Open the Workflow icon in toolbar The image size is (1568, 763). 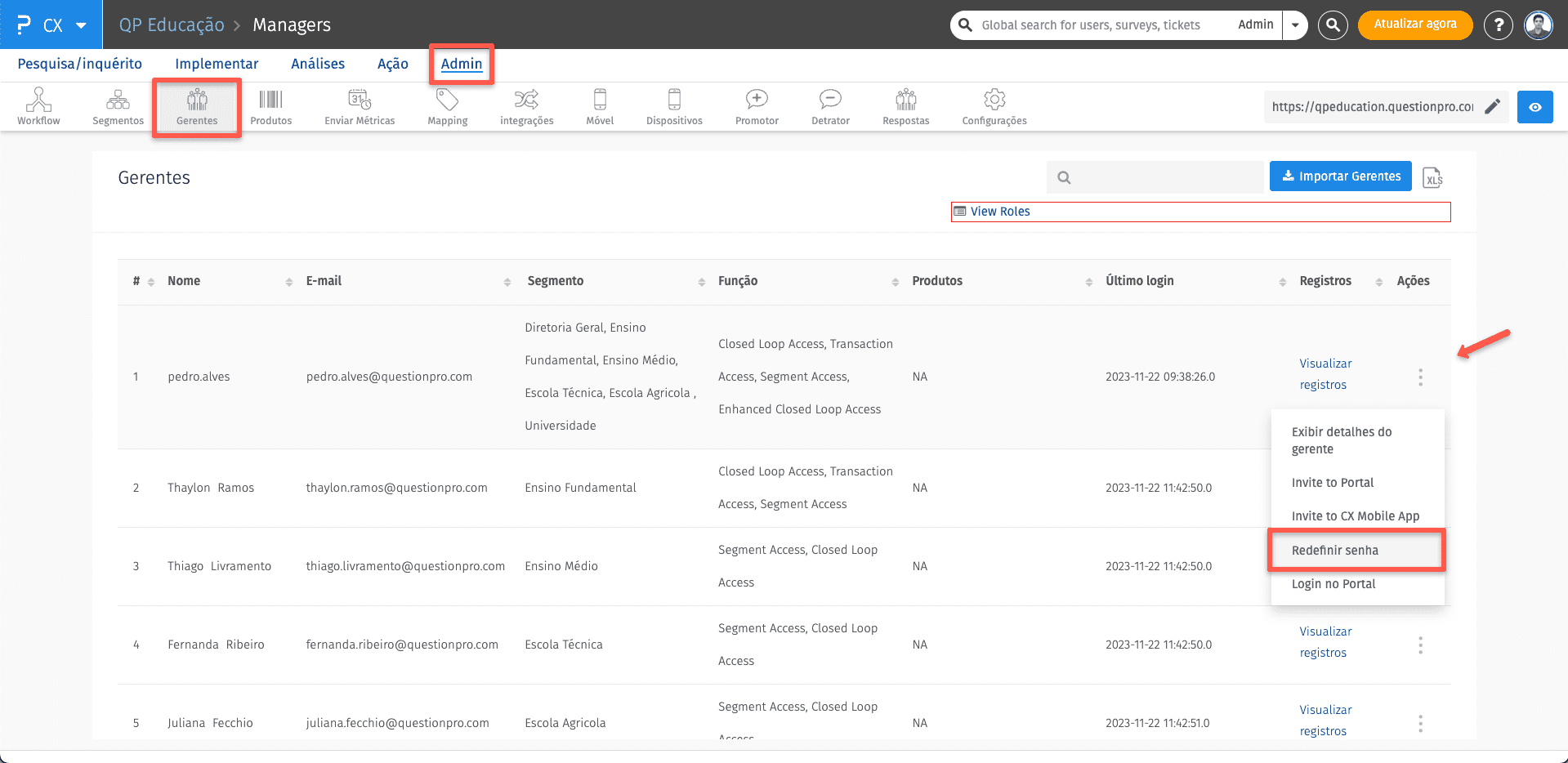point(38,106)
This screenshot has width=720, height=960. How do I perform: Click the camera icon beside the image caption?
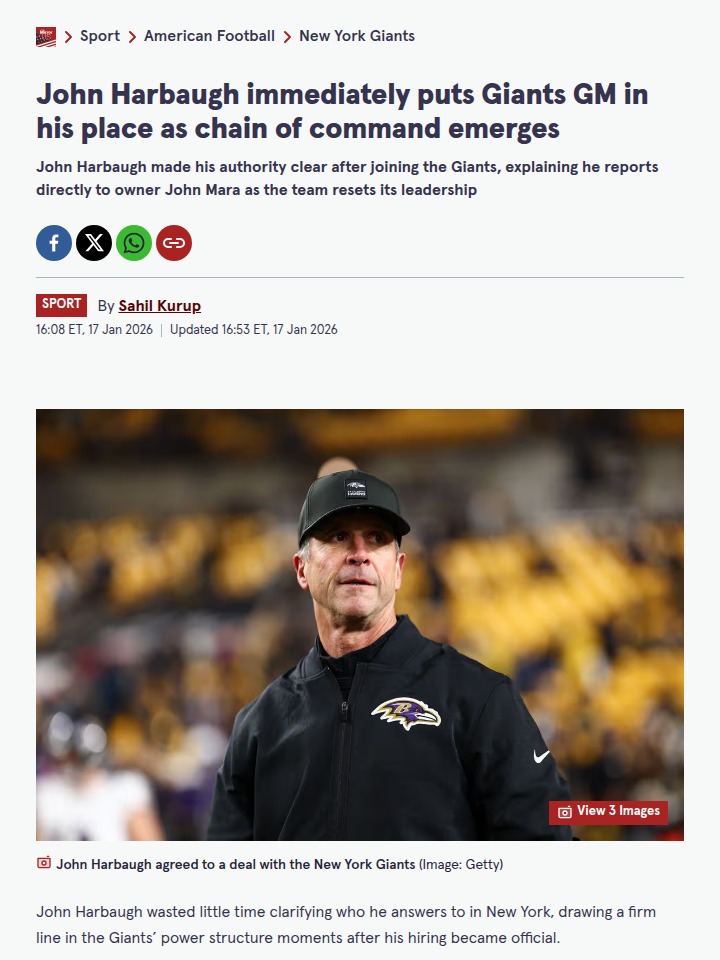pos(44,863)
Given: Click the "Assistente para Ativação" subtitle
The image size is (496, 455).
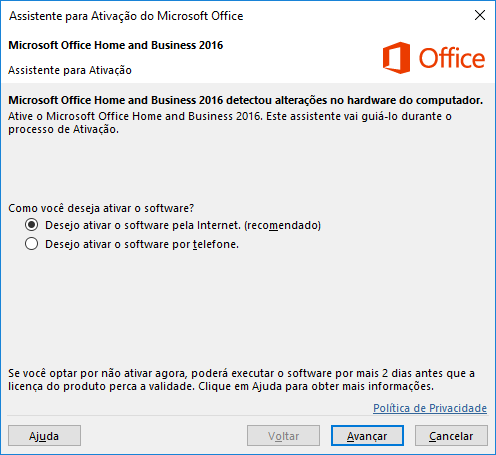Looking at the screenshot, I should pyautogui.click(x=70, y=70).
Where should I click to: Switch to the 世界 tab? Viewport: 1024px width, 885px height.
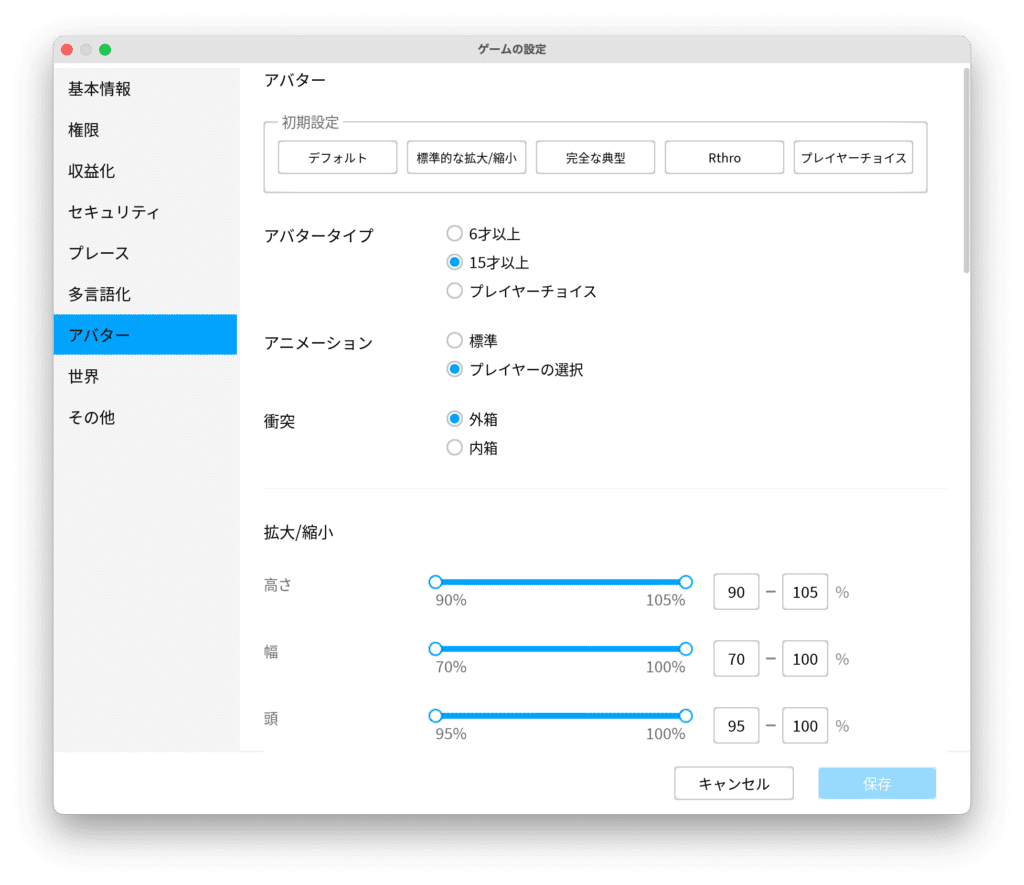(84, 376)
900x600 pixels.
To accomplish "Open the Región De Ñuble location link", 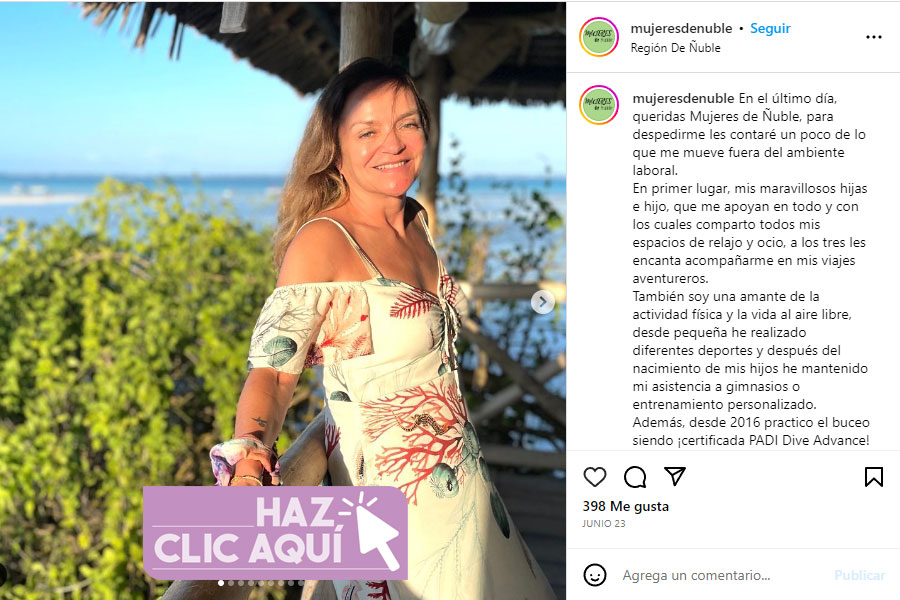I will point(676,48).
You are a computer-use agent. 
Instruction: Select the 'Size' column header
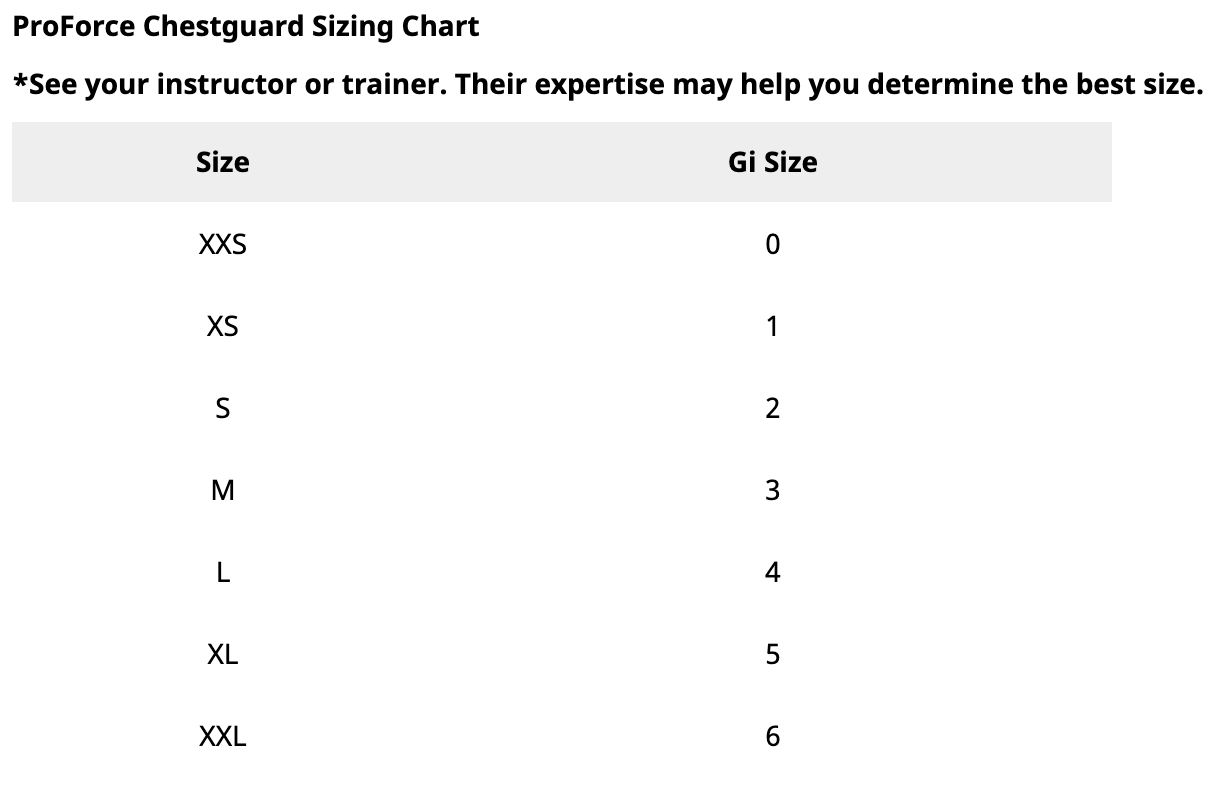tap(222, 162)
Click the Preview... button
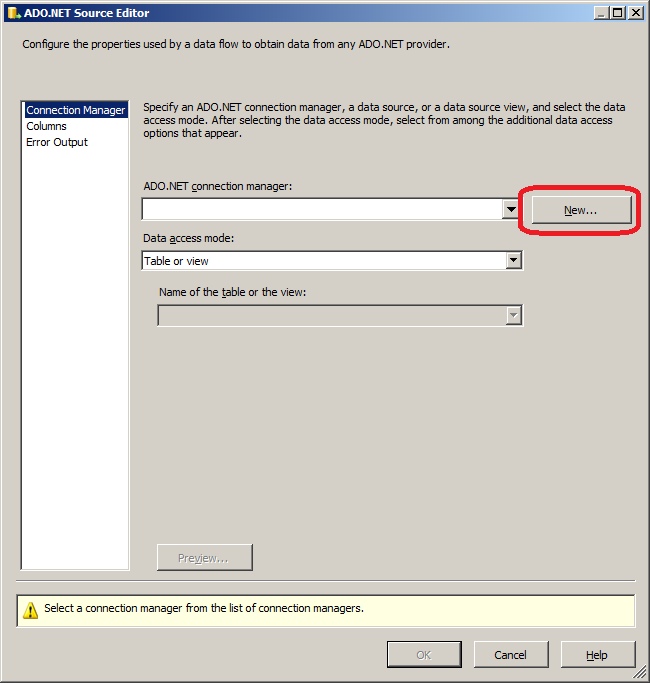This screenshot has width=650, height=683. tap(204, 558)
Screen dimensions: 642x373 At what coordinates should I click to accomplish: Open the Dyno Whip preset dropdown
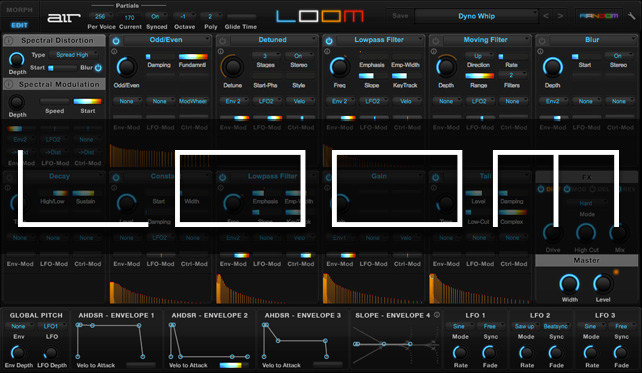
══════════════════════════════
→ What the task requires
Your task is to repeat, word for word and with no picture, every line from the one that contains "Click the Preview... button" through the last line of the data.

→ Completed exercise
Click the Preview... button
This screenshot has width=650, height=683. tap(204, 558)
Screen dimensions: 642x373 At what coordinates should I click to accomplish: Open the Dyno Whip preset dropdown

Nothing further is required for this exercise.